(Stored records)
= = = = = = =
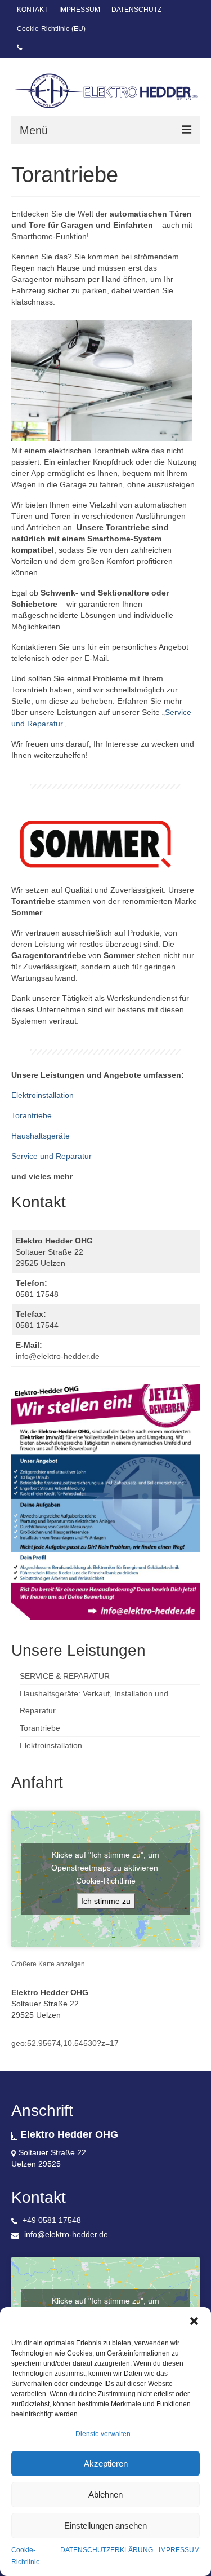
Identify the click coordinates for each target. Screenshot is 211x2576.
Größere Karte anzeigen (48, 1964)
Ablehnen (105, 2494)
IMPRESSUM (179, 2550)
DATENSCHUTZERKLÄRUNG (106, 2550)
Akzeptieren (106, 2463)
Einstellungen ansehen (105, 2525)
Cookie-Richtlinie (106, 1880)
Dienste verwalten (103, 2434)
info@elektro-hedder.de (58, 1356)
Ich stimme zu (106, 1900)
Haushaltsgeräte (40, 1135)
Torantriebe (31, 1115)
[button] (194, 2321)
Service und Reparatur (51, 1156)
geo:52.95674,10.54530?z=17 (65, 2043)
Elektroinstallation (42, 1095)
= = = = = = =
#### Instructions for the task
Word for word, restate the lines from the one holding "[button] (194, 2321)" to the last line of the records.

#### Result of the exercise
[button] (194, 2321)
Service und Reparatur (51, 1156)
geo:52.95674,10.54530?z=17 (65, 2043)
Elektroinstallation (42, 1095)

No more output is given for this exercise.